Role : Staff Site Reliability Engineer (SRE)
Location : San Francisco, CA (Hybrid)
Job Responsibilities
As our Staff SRE, you'll be the primary expert responsible for our entire compute ecosystem. Your key responsibilities will include:
As a Staff SRE, you'll operate at the highest level of technical expertise and influence. You won't just solve problems; you'll prevent them at a fundamental level across organizational boundaries.
· Design, implement, and lead large-scale, cross-functional projects to improve the reliability, performance, and efficiency of our core services and infrastructure (10× impact).
· Drive the reduction of toil by developing and deploying sophisticated automation tools and frameworks, championing the "everything as code" philosophy.
· Serve as a technical escalation point for critical incidents, perform deep-dive root cause analyses (RCAs), and implement robust corrective measures to prevent recurrence.
· Define and implement SLOs, SLIs, and Error Budgets for critical services. Enhance our monitoring, logging, and tracing systems to provide comprehensive visibility into system health.
· Set the technical direction and best practices for the entire SRE and engineering organization. Mentor mid-level and senior engineers on design patterns, operational rigor, and reliability principles.
We're looking for a leader and a deep technical expert with a proven track record of solving the hardest scaling and reliability challenges.
Required Qualifications
· 8+ years of progressive experience in Site Reliability Engineering, Production Engineering, or a closely related role.
· Expert-level proficiency with AWS, including networking, compute, and storage.
· Deep expertise in Kubernetes and the cloud-native ecosystem.
· Fluency in at least one major scripting/programming language for automation and tooling (e.g., Python, Go, or Java).
· Solid experience with monitoring and logging solutions (Datadog)
· Proven ability to design and implement robust, highly available distributed systems.
· Demonstrated experience with Infrastructure as Code tools like Terraform.

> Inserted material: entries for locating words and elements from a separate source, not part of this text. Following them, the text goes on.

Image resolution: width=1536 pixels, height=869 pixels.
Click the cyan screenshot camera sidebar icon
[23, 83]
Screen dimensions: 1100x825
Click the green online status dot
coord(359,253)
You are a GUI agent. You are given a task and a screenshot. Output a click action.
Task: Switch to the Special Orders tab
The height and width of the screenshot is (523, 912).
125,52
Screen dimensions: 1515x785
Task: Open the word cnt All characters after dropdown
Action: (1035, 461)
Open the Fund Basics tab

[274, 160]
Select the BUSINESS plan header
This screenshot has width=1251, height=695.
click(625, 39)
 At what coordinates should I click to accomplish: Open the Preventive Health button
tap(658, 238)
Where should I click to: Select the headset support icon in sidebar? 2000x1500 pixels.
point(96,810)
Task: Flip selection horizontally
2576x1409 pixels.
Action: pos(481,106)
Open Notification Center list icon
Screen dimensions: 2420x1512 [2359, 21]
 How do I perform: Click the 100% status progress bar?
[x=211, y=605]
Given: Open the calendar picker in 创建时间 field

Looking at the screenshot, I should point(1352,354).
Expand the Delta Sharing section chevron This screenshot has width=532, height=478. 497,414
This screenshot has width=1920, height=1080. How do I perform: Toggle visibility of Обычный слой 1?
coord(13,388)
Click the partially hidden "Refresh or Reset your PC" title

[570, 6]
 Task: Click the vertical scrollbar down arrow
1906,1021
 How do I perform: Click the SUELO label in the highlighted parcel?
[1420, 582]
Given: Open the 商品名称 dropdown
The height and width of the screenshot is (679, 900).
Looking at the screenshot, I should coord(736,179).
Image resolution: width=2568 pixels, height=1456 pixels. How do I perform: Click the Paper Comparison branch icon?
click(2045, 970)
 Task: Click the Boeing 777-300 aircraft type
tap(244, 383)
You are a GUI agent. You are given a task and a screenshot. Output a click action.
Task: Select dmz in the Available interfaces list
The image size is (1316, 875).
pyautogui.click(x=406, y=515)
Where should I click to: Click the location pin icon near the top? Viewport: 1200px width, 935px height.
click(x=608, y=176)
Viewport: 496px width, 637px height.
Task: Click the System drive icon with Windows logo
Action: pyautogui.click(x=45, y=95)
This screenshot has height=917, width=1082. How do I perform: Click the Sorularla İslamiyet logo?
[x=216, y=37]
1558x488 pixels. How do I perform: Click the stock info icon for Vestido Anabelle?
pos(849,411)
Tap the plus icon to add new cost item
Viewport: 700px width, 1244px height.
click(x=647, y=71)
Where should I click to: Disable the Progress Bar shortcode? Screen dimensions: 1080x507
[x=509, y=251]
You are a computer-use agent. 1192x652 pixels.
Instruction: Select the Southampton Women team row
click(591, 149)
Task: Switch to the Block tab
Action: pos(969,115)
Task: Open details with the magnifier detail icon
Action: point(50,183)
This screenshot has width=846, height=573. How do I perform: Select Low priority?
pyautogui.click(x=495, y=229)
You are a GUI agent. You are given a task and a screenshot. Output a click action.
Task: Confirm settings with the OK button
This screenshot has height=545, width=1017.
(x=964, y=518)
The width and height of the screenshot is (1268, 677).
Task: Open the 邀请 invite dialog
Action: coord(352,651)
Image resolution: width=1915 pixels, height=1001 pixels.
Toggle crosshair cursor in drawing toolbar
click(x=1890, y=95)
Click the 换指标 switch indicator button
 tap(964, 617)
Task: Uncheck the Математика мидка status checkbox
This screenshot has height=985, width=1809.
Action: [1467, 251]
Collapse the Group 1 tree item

· Exceptional communication skills, capable of explaining complex technical issues to both technical and non-technical audiences.
Nice-to-Have
· Experience implementing Service Mesh technologies (e.g., Istio, Linkerd).
· A strong understanding of security principles and practices in a cloud environment.
· Certifications such as CKA (Certified Kubernetes Administrator) or CKAD (Certified Kubernetes Application Developer).